Reasons Why You Need To Train Core

1.) You can do it any where – Most core exercises do not require any equipment or a membership to a gym so there are no real excuses not to do core exercises. Anything that involves coordination of ab and back muscles counts as a core exercise.

2.) You will do everything better – Having a strong core will make everything you do better. It is the base for all physical activity, be it swimming or playing golf, and especially snowboarding. This definitely includes everyday life like running to catch a bus or picking up kids. A weak core means being more susceptible to muscle injuries and pain, particularly when if comes to your posture or lower back.

3.) You can reach those fitness goals – Fitness goals can be elusive but you can make them more attainable if you have a great program to get you there. This program should include an array of core exercises to compliment the other exercises in the program. As I mentioned before, core strength will help you be better at anything.

4.) You will improve your balance and stability - Training every piece of your core, not just your abdominal and oblique muscles, but including your pelvis, hips, lower back to work in synchronization will provide your body with greater stabilization. Then you could do stronger dynamic movements or hold static positions for a longer time.

5.) You want to tone that belly – There is a lot of emphases on aerobic activity to lose flab, but you still want that six pack to show once you’ve burned that unwanted layer off. Core exercises will make that toning happen and you will love your mirror again. 
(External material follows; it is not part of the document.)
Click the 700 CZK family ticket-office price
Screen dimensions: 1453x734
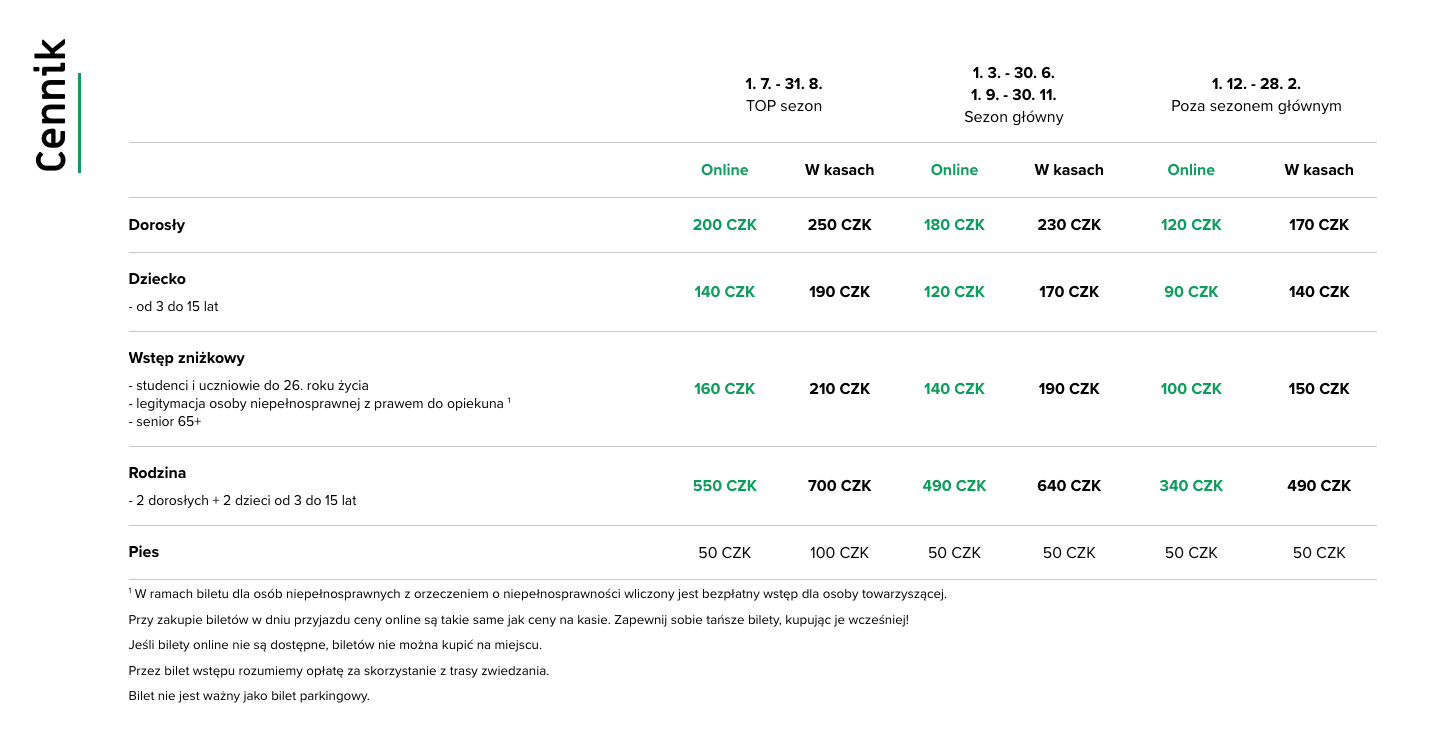[839, 486]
If these reasons have inspired you to get down on some core strength then here are a few of my favourites, just grab some floor space and get to it.
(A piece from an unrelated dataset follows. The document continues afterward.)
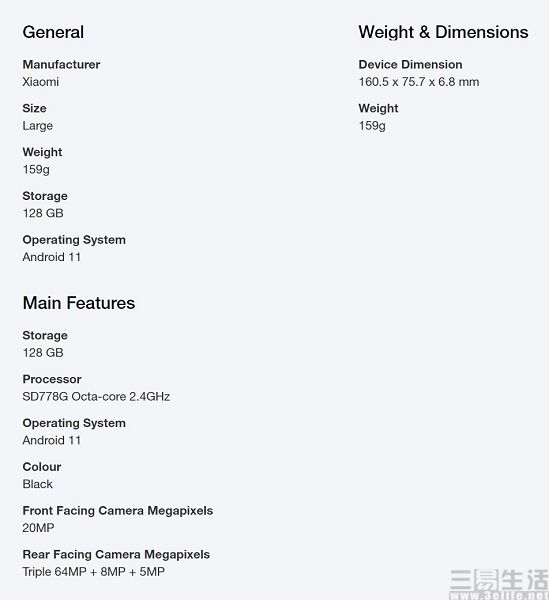This screenshot has width=549, height=600.
Task: Click the Main Features heading
Action: (x=79, y=303)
Top Ab Crunch – modified from a traditional sit up
  • Start on back, knees bent so feet are flat on the floor, elbows are bent and hands are touching side of head at ear level 
  • Lift upper body, while thinking of lifting the chest and chin to the ceiling in a smooth motion by engaging the abdominals and keep the upper back flat 
  • Only lift until the top of the mid back is off the ground and then return to the starting position 
  • Try 3 sets of 15-20 
Lower Ab Crunch
  • Start on back with knees drawn up so knees are close to chest and feet are as close as possible to your bum, hands at your side 
  • Use lowers abdominals to rock knees close to your shoulders while keeping your feet close to your bum and shoulders on the floor, then back to the starting position 
  • Feel the crunch in your lower abdominals 
  •  Try 3 sets of 40- 50 
Superman
  • Start on front with arms and legs out stretched in a flying superman position
  •  Bring legs and arms as high as possible off the ground and hold for 20 seconds before returning to the starting position 
  • Try 3 sets of 20 seconds 
V-Twist  
  • Start seated on the ground with knees bent to 45 degrees and feet flat on the ground 
  • Twist to one side and reach behind as far as possible and touch the ground then rotate to the other side to reach as far back as possible and touch the ground again.